BOSTON -- This is exactly what Red Sox manager John Farrell expected out of Jon Lester.
The lefty threw seven innings of one-run ball on Saturday afternoon at Fenway Park, and his presence set the tone in a 2-1 extra-innings walk-off win against David Price and the Tampa Bay Rays.
Lester did not factor into the decision for the first time in three starts this season. But a no-decision isn't a loss. In fact, on Saturday it was far from it, as he lowered his ERA to 1.42 in 19 innings.
"I think we fully expected Jon to get back to the levels that he's pitched before," said Farrell after Saturday's win. "We stated in the offseason that he's healthy, he's got good stuff, there's no reason he shouldn't get back to that performance level. And he's doing that."
And he's doing it against other teams' aces. First it was a win against C.C. Sabathia on opening day in New York. Then it was a dominating win over R.A. Dickey in Toronto. And on Saturday, he went toe-to-toe with Price.
"You know going into the game who you're pitching against," said Lester after Saturday's win. "The biggest thing is, you can't worry about that. You can't worry about, 'We got Price, or Sabathia, whoever it may be.' You start worrying about the pitcher, you're worrying about the wrong things. Obviously in the back of your mind, you know, 'Hey, I've got to keep these guys close, give them a chance to maybe put a big inning together against him.'"
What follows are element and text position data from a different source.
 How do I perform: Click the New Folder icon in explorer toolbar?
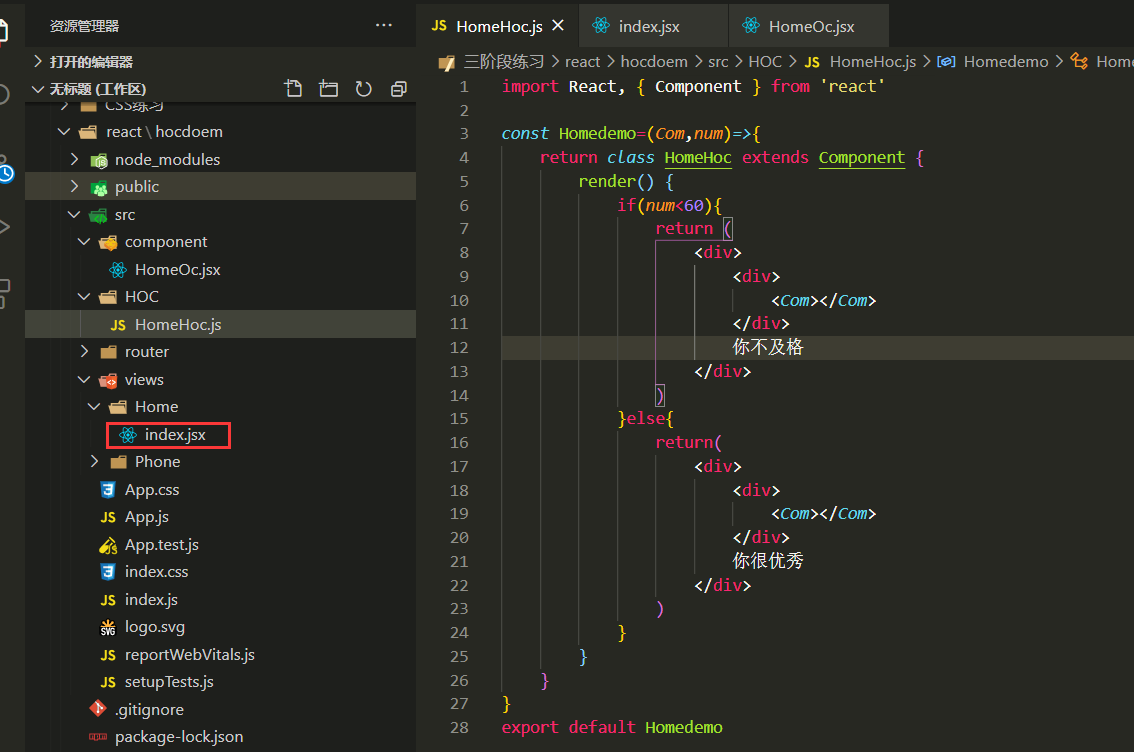328,89
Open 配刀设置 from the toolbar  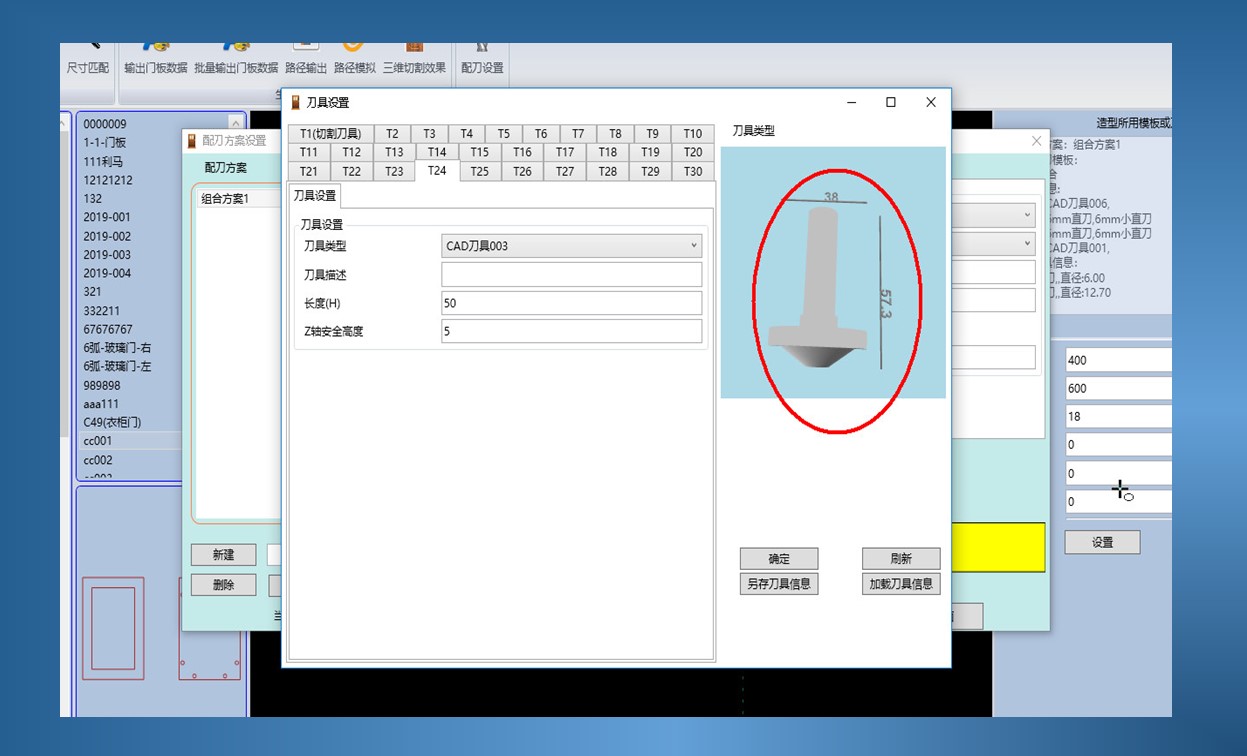click(x=482, y=57)
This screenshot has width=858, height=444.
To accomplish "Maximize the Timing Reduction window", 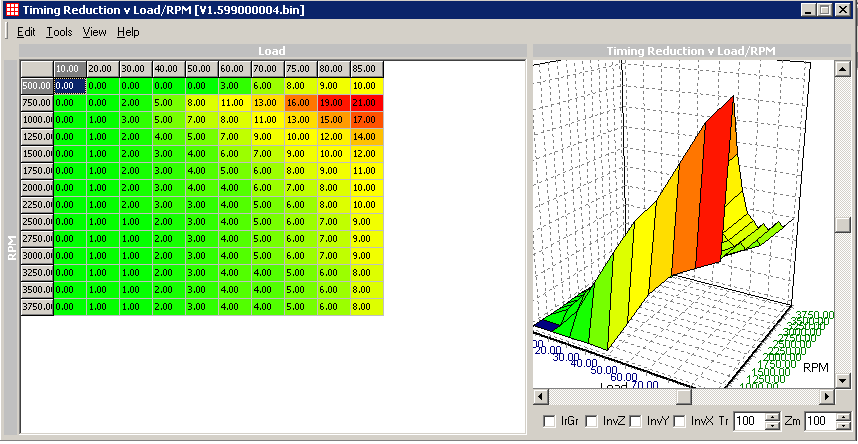I will [824, 9].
Lester has done a great job of controlling what he can control, and that's taking care of the lineup he faces every fifth night, not who's pitching for the other team. As Farrell pointed out on Saturday, "He's very much under control."
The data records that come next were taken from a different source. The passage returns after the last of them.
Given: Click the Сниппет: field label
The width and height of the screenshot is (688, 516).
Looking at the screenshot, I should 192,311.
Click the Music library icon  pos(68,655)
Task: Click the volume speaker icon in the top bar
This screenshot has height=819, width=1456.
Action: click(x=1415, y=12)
Lester was under control against the Rays, but had a hiccup in the top of the third inning, when Sean Rodriguez drove in the game's first run on an RBI double down the left-field line, scoring Desmond Jennings from first, as the ball took a funny hop on Daniel Nava in the corner.
Following that RBI double which put the Rays up 1-0, Lester retired 12 straight batters until he allowed a Yunel Escobar single to lead off the seventh inning. That would be the last hit Lester would allow in the game, as he finished the seventh inning having thrown 100 pitches while allowing five hits, walking one batter, and striking out a handful.
Lester finished strong because of adjustments he made after allowing the run in the third.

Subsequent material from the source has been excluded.